A novel multi-class brain tumor classification method based on unsupervised PCANet features

Brain tumors are one of the most severe tumors in the human body because of their nonlinear morphological and textural characteristics. The appropriate clinical practices selected by the surgeons for the patients can be improved by using automated brain tumor diagnosis systems based on magnetic resonance images (MRIs). Therefore, improving the efficiency of these systems plays an essential role in saving the lives of patients. In this paper, a novel multi-class brain tumor classification method is proposed. The proposed method comprises two modules: a simple unsupervised convolutional PCANet module is utilized for feature extraction and a supervised CNN module for feature classification. We modified the PCANet model by applying a nonlinear activation function on the convolutional feature maps. In addition, the learned convolutional PCA filters are computed across the 3D feature maps contrary to the traditional PCANet model, which apply PCA filters on the 2D maps. These modifications enhance the features' expressive power compared with the traditional PCANet and the deep CNN models.

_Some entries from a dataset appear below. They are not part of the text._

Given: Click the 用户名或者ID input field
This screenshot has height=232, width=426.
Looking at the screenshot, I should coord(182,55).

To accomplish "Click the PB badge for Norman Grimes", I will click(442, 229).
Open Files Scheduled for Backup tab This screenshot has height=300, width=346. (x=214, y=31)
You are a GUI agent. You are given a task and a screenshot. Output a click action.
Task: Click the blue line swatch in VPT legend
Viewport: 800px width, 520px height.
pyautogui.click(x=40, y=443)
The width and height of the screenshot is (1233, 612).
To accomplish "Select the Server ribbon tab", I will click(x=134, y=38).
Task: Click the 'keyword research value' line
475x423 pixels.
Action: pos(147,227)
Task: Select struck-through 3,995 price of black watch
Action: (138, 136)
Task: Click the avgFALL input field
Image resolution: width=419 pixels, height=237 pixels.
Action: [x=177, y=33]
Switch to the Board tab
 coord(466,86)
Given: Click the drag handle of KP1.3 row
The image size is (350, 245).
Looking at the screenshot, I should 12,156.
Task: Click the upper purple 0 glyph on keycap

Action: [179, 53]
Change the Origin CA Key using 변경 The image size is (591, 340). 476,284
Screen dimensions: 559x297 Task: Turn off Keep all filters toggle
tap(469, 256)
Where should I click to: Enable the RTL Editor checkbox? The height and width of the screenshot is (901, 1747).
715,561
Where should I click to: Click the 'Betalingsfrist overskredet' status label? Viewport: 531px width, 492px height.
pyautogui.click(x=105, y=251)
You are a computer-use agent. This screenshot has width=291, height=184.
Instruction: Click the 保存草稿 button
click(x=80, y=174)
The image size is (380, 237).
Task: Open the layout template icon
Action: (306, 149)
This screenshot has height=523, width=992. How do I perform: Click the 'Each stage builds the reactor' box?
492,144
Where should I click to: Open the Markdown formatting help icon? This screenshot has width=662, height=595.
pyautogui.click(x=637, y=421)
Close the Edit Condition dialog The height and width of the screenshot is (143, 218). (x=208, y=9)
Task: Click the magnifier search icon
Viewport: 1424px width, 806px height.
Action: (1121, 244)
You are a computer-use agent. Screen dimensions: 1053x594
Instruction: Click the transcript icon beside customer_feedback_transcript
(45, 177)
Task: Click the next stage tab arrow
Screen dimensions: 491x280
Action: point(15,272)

The unsupervised features extracted from the modified PCANet module are followed by a simple CNN classification module. The unsupervised PCANet does not require a large number of training data compared with its competitive supervised CNN. We apply grid-search optimization to obtain the optimal hyper-parameters for the classification module. Four public benchmark datasets containing 9581 MRI brain images are utilized to evaluate the performance of the proposed method. The datasets contain different classification tasks, number of samples, image sizes, contrast, and planes. Our proposed method achieved the highest performance compared with other state-of-the-art methods. The proposed method encourages medical imaging diagnosis and can solve the size limitation problem in medical datasets.